Susan J. Demas
As the Senate gears up to pass a $1 trillion bipartisan infrastructure package, Michigan’s senators say it would be a big shot in the arm for Great Lakes restoration efforts, broadband access, roads, bridges, highways and electric vehicle expansion.
The legislation, which the Senate is expected to vote on this week, also comes as the United States currently ranks 13th in the world in infrastructure. The American Society of Civil Engineers also gave the state of Michigan a “D+” rating overall in its last infrastructure report card in 2018.
U.S. Sens. Debbie Stabenow (D-Lansing) and Gary Peters (D-Bloomfield Twp.) held a press call Monday to lift up the Infrastructure Investment and Jobs Act.
“It’s exciting because we’re finally addressing infrastructure, basic infrastructure — roads and bridges in this country that have been neglected for far too long,” Peters said. “You have to be big, you have to be bold and we cannot accept being 13th in the world in terms of infrastructure.”
Stabenow also highlighted that the bipartisan bill will address the needs of people across the state of Michigan on various fronts, whether it be expanding broadband access or cleaning up the Great Lakes.
“The bottom line is that we want to get things done for people,” Stabenow said. “People want us to get things done and so that’s what we’re talking about: Doing what we can, in a bipartisan way, and completing what people need.”

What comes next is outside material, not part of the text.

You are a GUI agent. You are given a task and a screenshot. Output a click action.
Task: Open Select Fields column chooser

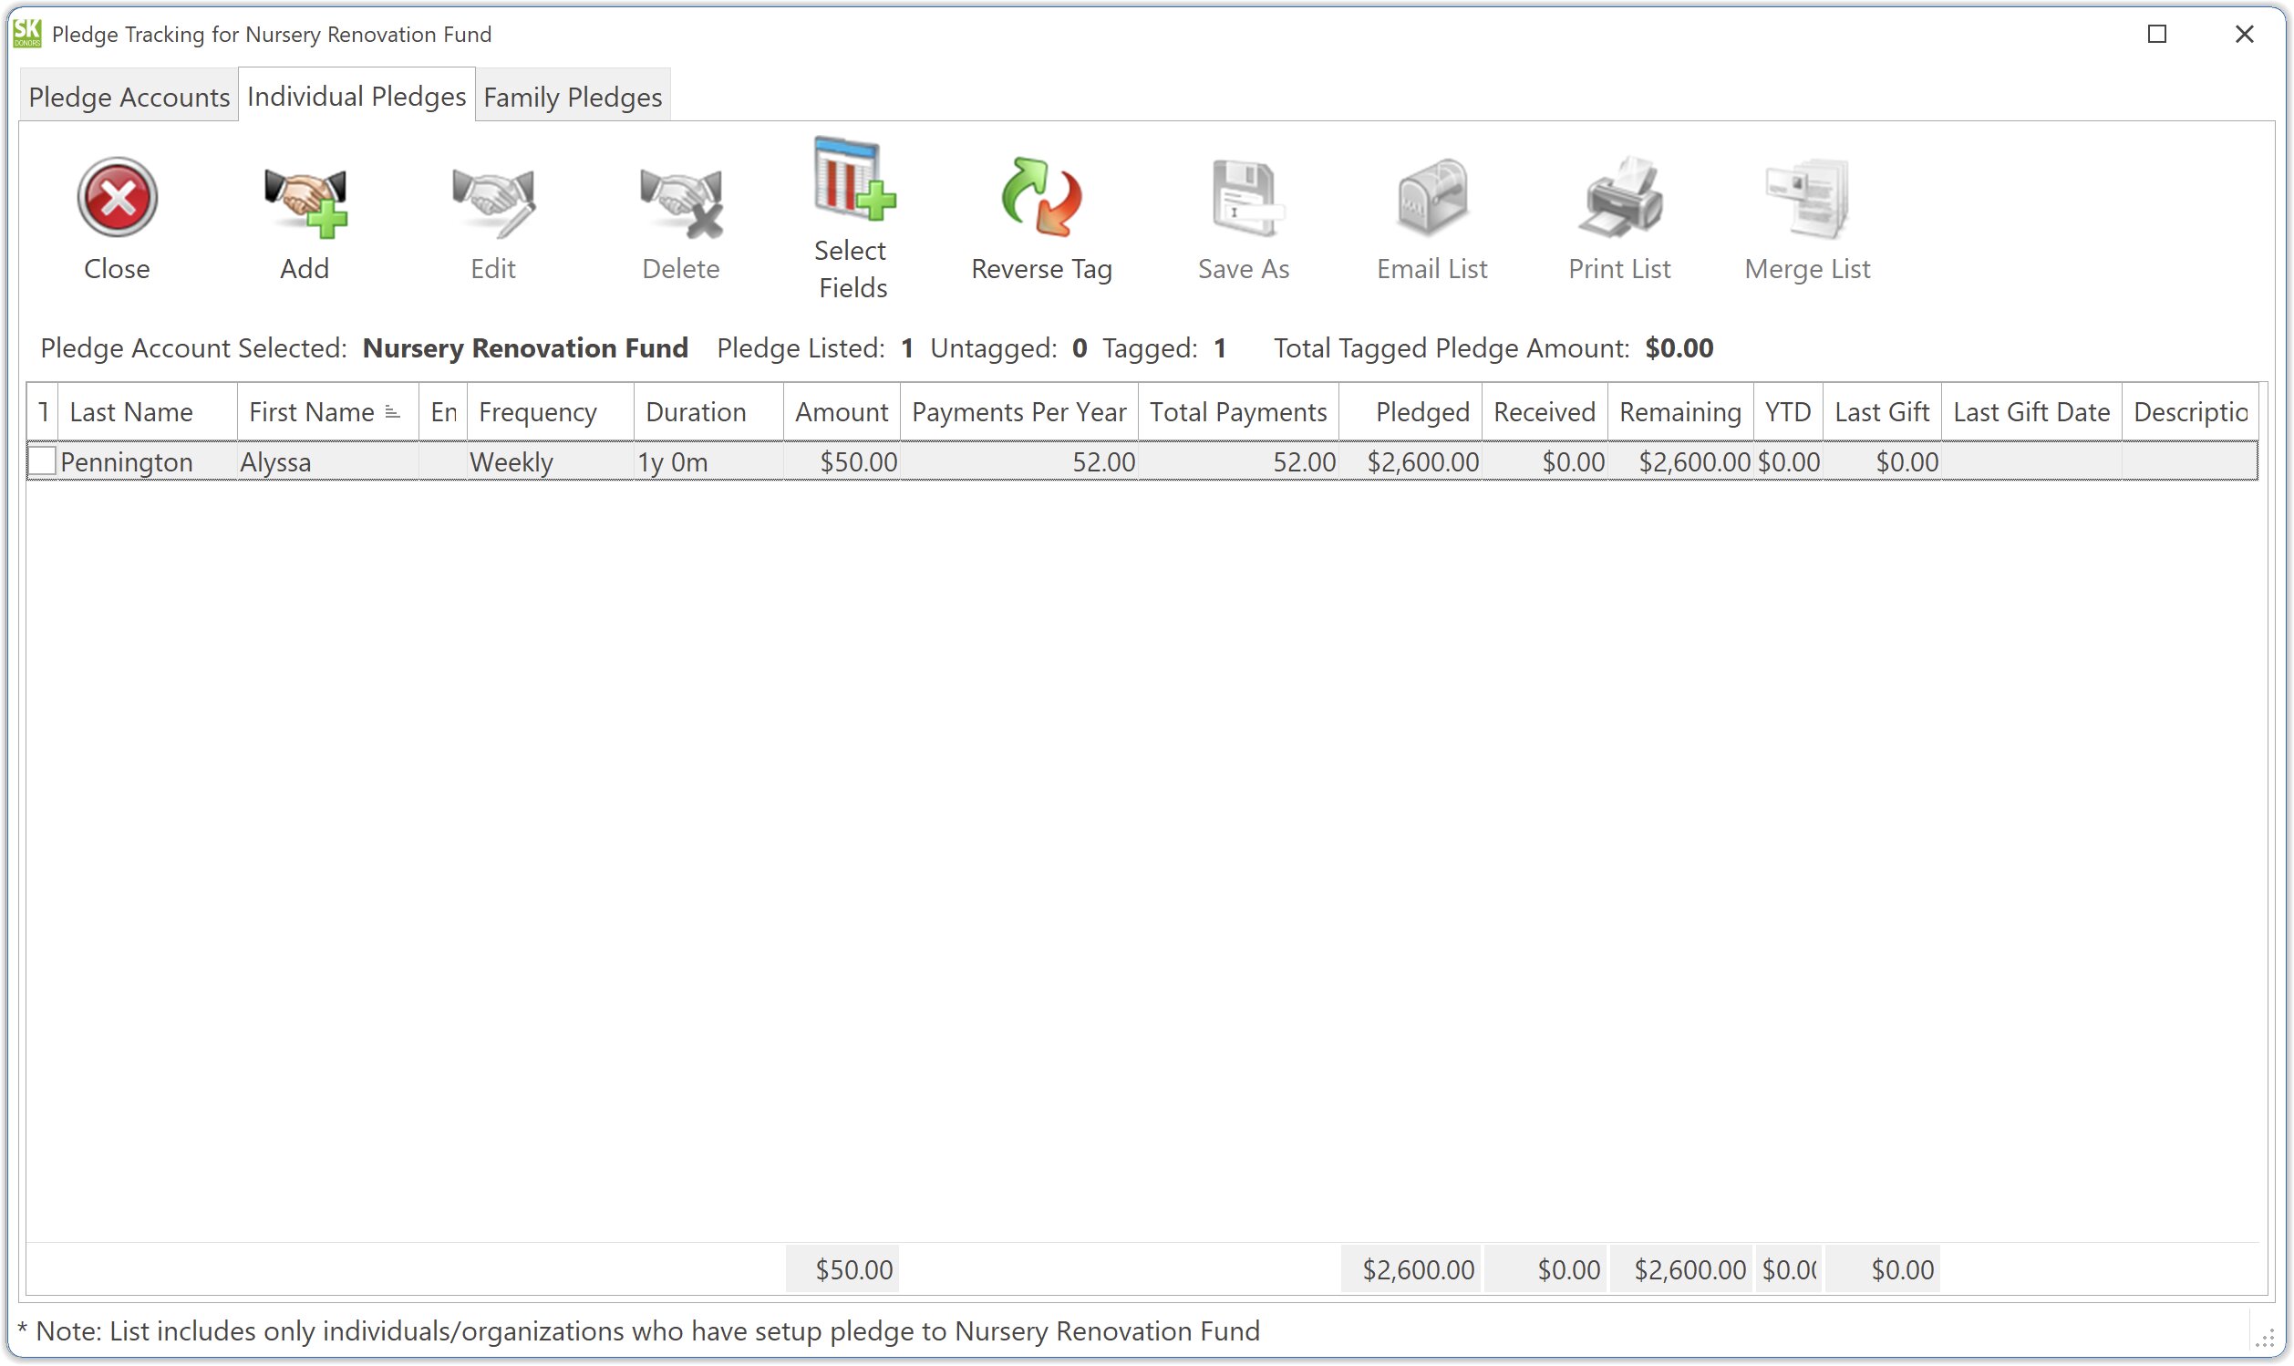click(x=853, y=180)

Roughly $1 billion has been designated for the federal Great Lakes Restoration Initiative (GLRI) to clean up the lakes over a five-year period. It’s the largest amount designated for the program, according to Stabenow.
Another $451 million will go to the National Oceanic and Atmospheric Administration (NOAA) for contracts and projects aiming to restore the Great Lakes, marine or coastal ecosystem habitats.
Over a five-year period, $110 million also will be disbursed to Michigan to support the expansion of electric vehicle charging networks. Michigan can also apply for $2.5 billion in grant funding that has been allocated to add electric vehicle charging stations in rural areas, as well as low- and median-income areas.
In total, the bill includes $7.5 billion for installing electric vehicle charging stations and other alternative fuels, part of President Joe Biden’s pledge to build 500,000 charging stations across the country.
Stabenow and Peters have pushed legislation strengthening “Buy American” rules, which will be included in the infrastructure deal. The provision aims to ensure that the federal government prioritizes American manufacturers in contracts.
Michigan will see a 31% increase in federal funding to improve Michigan’s infrastructure and transit, according to Stabenow, with $7.3 billion for highways, $1 billion for public transportation and $563 million will go to replacing and repairing bridges.
The bill will also allocate at least $100 million to ensure broadband access for at least 398,000 Michiganders who are currently without it.
The bipartisan legislation will also allocate $10 billion for PFAS cleanup. Half of the funds would go to small and disadvantaged communities to address PFAS in their drinking water while $4 billion would help remove PFAS from drinking water supplies. The last $1 billion would go to wastewater utilities to address PFAS in water waste discharges.
Peters stressed the bill’s popularity with Americans. In an NBC News poll in April, 59% said it was a good idea when asked about Biden’s plan.
“We know in the state of Michigan our infrastructure has declined over many years and we need to provide additional resources for that,” he said. “… That’s going to make a significant difference in the lives of Michiganders day in and day out. It’s also about creating a lot of good-paying jobs.”